[Prompt] Where the word "Given" occurs in a line of the data, return the whole line.

[Data to process]
"""

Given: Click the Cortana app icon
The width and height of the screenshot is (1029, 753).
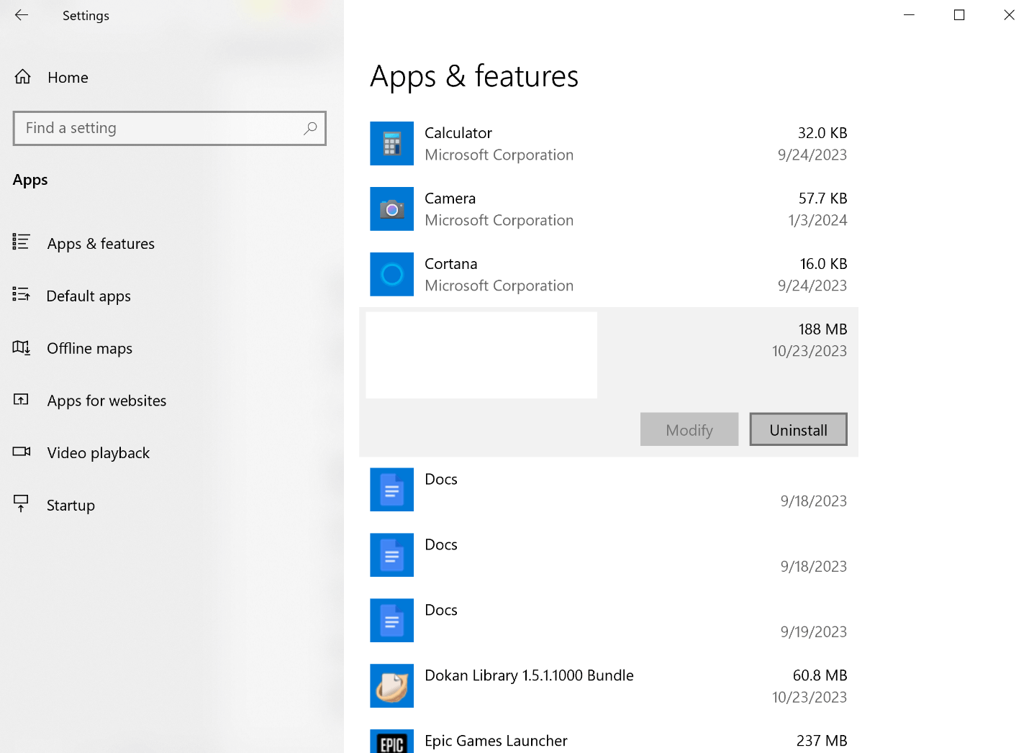Looking at the screenshot, I should [x=391, y=275].

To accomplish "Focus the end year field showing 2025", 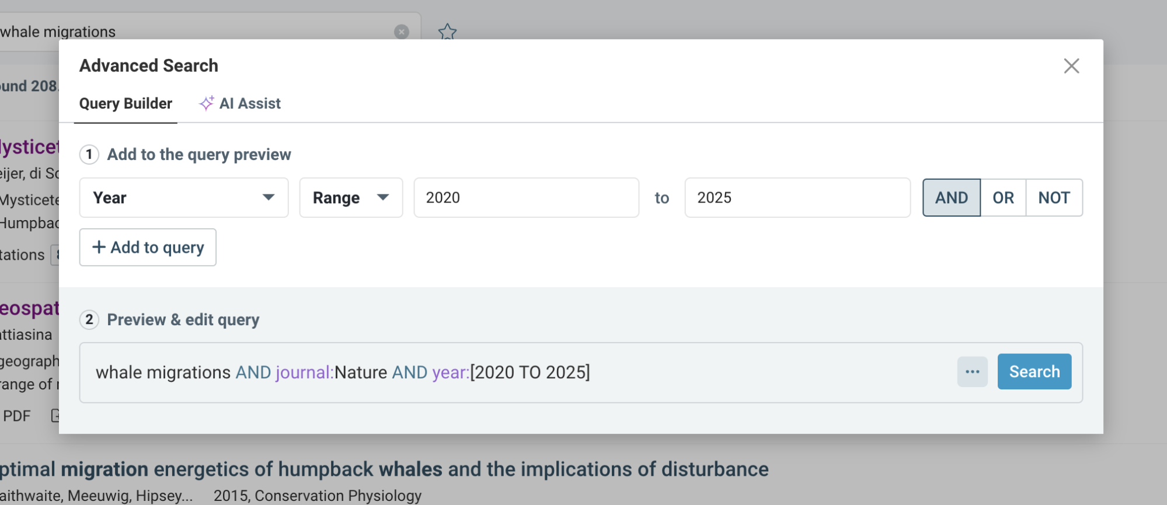I will coord(797,198).
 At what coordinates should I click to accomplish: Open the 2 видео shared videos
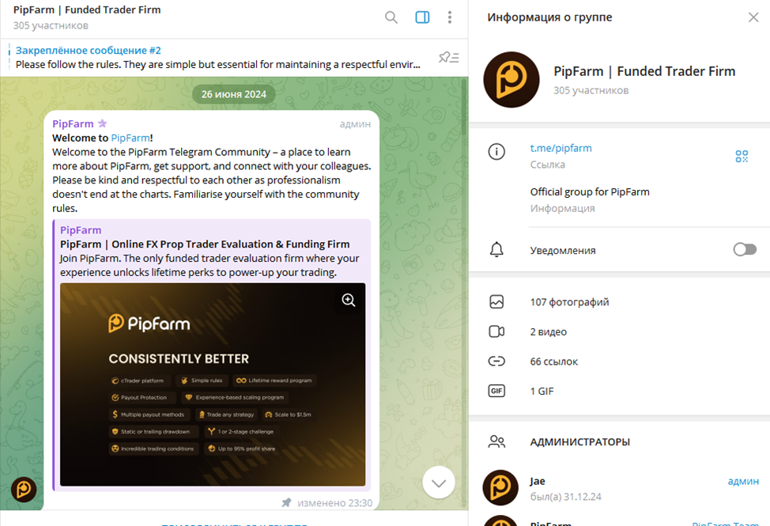[x=548, y=331]
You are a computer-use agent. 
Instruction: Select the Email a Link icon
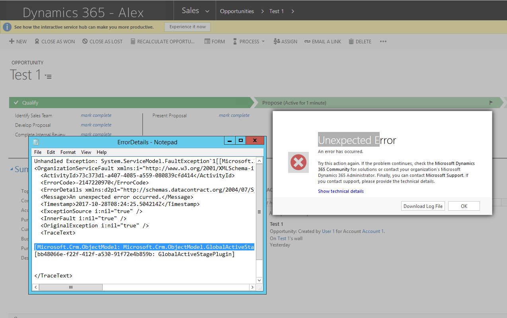click(306, 41)
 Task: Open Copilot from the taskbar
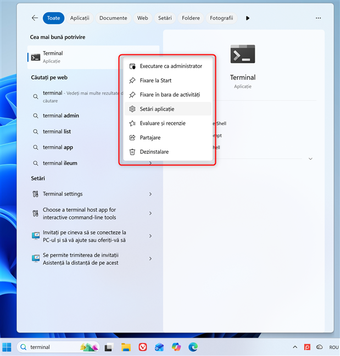[176, 347]
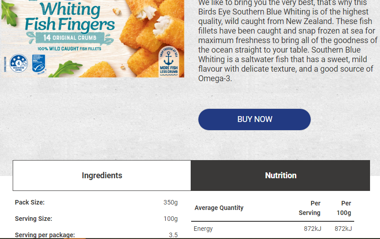Open the Nutrition tab
The image size is (380, 239).
coord(280,176)
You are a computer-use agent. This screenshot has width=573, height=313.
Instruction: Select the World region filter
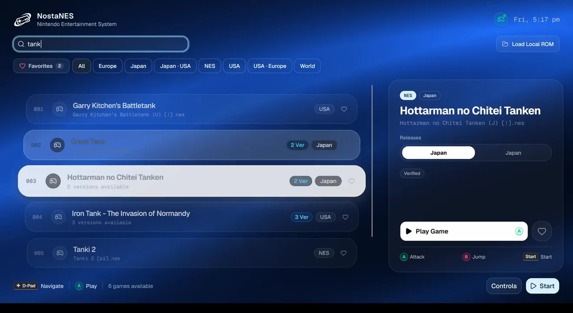pos(307,66)
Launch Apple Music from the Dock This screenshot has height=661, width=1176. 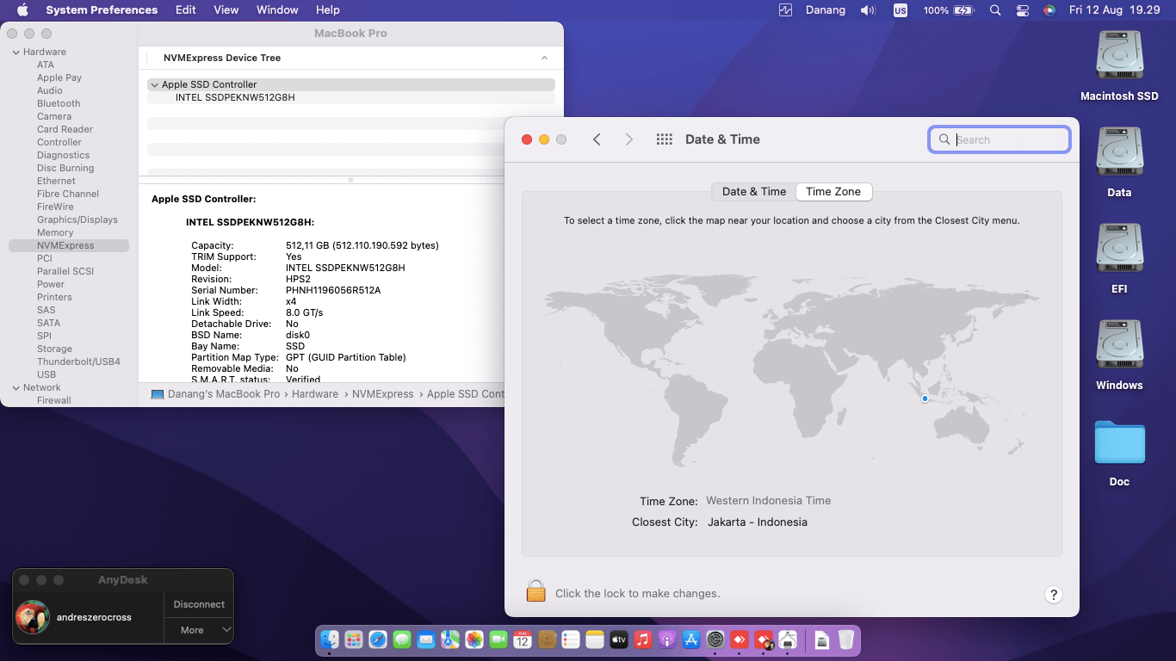642,639
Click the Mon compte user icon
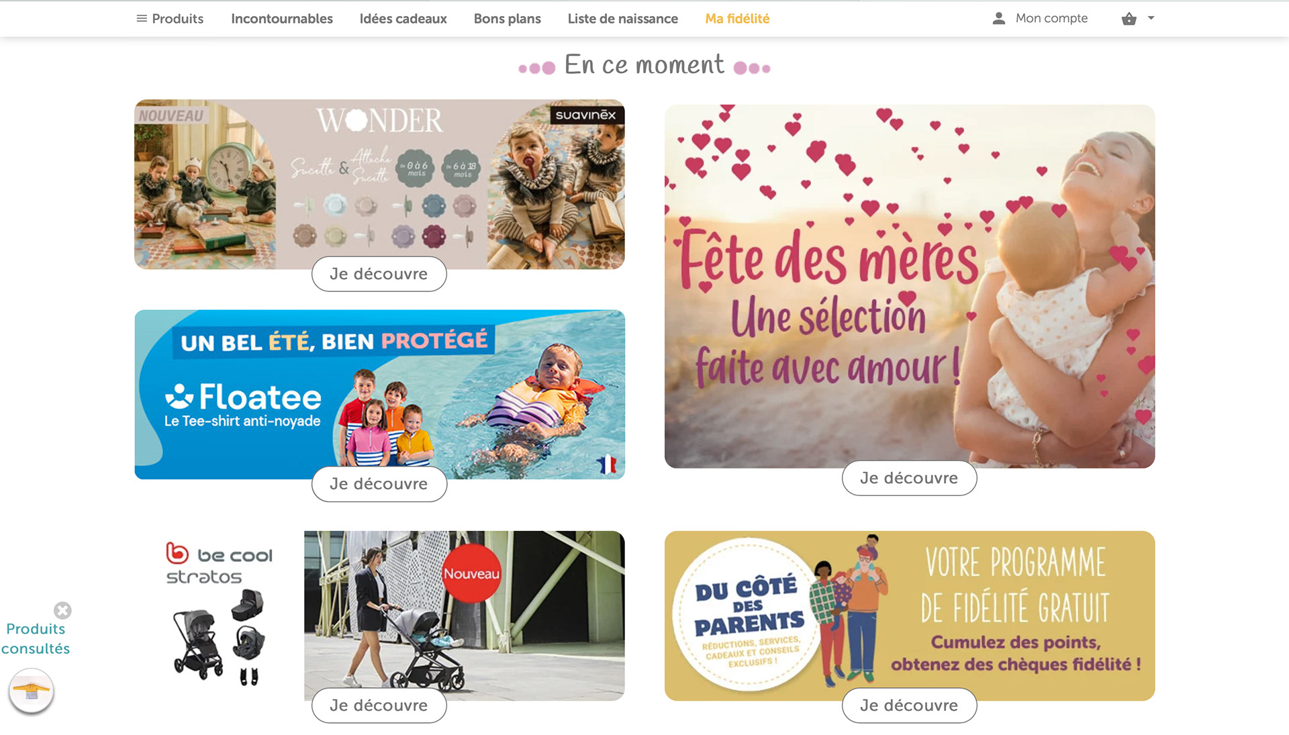Image resolution: width=1289 pixels, height=735 pixels. (x=999, y=19)
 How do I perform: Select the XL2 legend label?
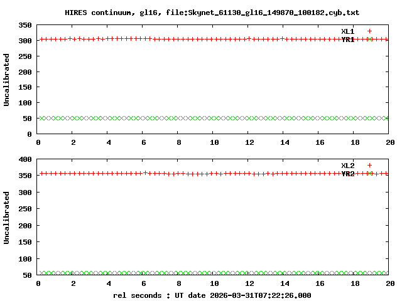[x=347, y=166]
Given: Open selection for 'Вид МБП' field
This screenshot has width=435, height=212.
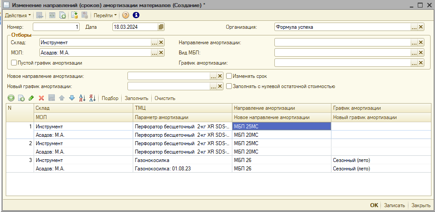Looking at the screenshot, I should 414,53.

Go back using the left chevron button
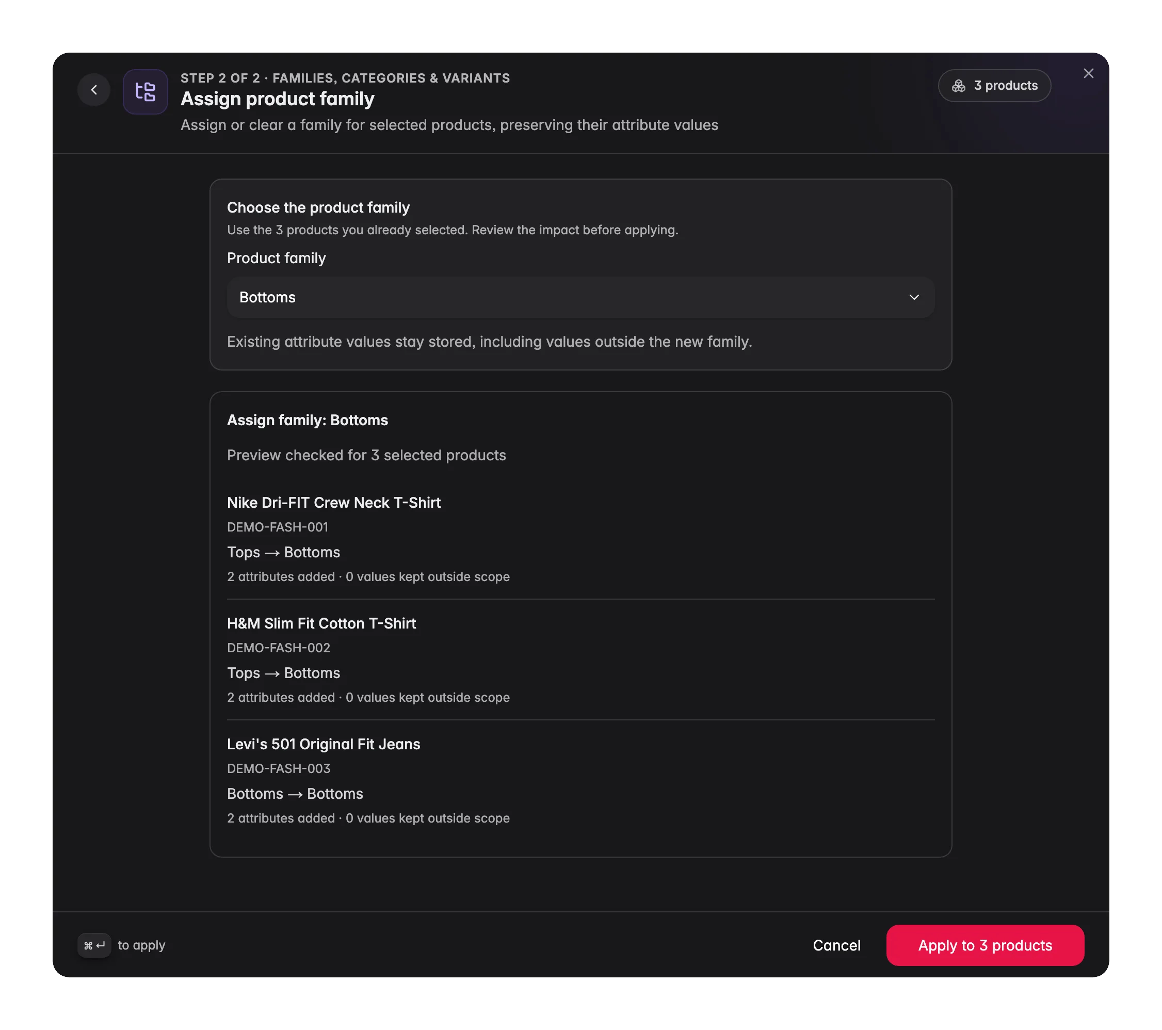(94, 90)
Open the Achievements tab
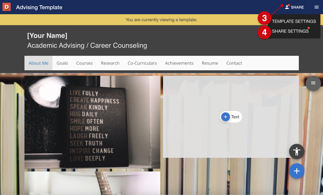 pyautogui.click(x=179, y=63)
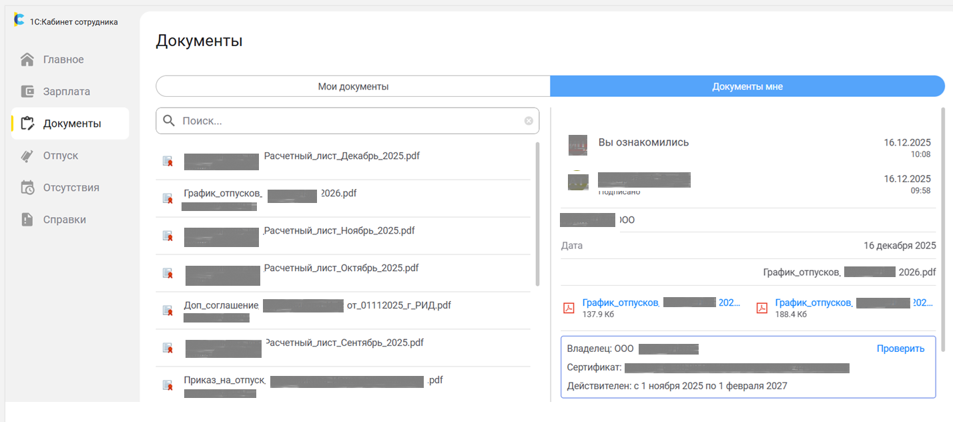Click the 1С:Кабинет сотрудника logo
Screen dimensions: 953x422
click(19, 21)
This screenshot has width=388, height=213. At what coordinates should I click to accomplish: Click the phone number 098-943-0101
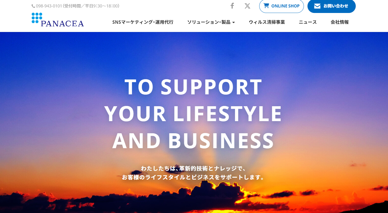click(49, 6)
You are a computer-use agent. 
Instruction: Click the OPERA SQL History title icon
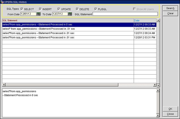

"""

[Exercise result]
Given: Click the Cortana app icon
Given: Open selection for 'Вид МБП' field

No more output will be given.